If you haven't -- next time you see Clay at an outing somewhere -- PLEASE ask him to try it....
I bet you get all drooly around da MouF....
I'd even build you a sled to pull it around!!!
One that REALLY pulls with one finger!!!



northern_outdoorsman...
what isn't fair???
Life?
Or the way them OEMs pimp ya on the prices ALL THE TIME???
LMAO....
It just ain't fair....

 RAS


----------



## Steve (Jan 15, 2000)

Tried my re-vamped rig out this morning. New blades and refinements in the hookup (no wobble) made a huge difference. Got 5 holes out of one 12 volt battery. DeWalt rules. Oh and that's on 16-17 inches of ice.


----------



## Chuck1 (Dec 16, 2002)

Hey all , check amazon.com, toolcrib. Pay special attention to the tourqe ratings. Dewalt isn't even close. Steve if you do decide to upgrade bosch did a re-design on there 18 volt it has 400 lbs of tourqe. I'm not sure on the 24 volt like mine but 400 seems about right. You can definately tell the difference between my 18volt Dewalt compared to the tourqe on my bosch, also battery longevity. Tell spooker up there to see how many perch he can catch in shallow water when you have to move for them, OOHHWAAHH goodbye perch. LOL


----------



## danger (May 20, 2003)

Looks Good Steve...but I have to be a pipefitter here...
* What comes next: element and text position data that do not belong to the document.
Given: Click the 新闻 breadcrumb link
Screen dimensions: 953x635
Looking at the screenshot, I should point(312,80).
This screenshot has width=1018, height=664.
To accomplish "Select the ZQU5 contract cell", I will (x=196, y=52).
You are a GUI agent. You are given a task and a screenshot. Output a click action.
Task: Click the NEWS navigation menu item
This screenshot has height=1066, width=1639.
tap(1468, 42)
That 3/8 adapter is NPT and the 3/8 rod is NCT (National Pipe Thread and National Coarse Thread)...Anotherwards...they don't fit well together! LOL! But if ya get it tight enough it should hold...just know that it won't be watertight and the threads will LEAK 

seems to be a lot of pipefitters on the ice i also noticed that but also would have done the same thing im going to make one tomorrow


----------



## tommy-n (Jan 9, 2004)

All I can say, you guys don't drill as many holes as I do if that thing works for ya.


----------



## shadow7663 (Feb 24, 2004)

hi guys, brand new to this site here and a great site it is!
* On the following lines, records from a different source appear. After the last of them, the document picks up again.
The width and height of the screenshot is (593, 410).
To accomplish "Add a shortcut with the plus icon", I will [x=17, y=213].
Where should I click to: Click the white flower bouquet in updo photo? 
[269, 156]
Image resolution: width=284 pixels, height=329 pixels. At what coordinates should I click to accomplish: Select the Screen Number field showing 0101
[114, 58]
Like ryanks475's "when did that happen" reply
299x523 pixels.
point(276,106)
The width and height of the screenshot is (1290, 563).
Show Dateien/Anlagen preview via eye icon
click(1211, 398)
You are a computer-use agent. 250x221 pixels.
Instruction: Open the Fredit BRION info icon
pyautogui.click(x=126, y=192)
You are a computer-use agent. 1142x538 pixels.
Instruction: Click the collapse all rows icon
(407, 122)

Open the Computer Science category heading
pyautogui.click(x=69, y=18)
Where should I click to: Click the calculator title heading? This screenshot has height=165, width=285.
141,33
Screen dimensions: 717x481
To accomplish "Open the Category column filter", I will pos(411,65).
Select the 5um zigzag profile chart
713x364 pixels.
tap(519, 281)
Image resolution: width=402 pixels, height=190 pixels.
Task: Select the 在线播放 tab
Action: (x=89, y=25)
Steve, thanks for the great idea. However I made my rig a little different and here is what i did

took a 5/8" piece of rod drilled a hole on one end to to use the existing wing nut on my new 6" strikemaster auger.

then i took a 5/8" 12point socket 3/8 drive (cheap one) put it on top of the rod drilled a 1/4" hole through the socket and bar. Then i put a 1/4" bolt and nut through that. So now my socket is attached to the rod. (didnt have access to a welder)

then you get yourself a bit for your drill that they make with a 3/8 end to fit the socket (these bits are made for drills and are cheap). I then put a safety disk on to stop from falling through like yours had. 

I am going to be powering my auger with a 18v craftsman and cant wait to try it out tuesday! 

Again thanks steve my Idea was based your project


----------



## Steve (Jan 15, 2000)

And my project was based on the projects of others to give credit where it is due.


----------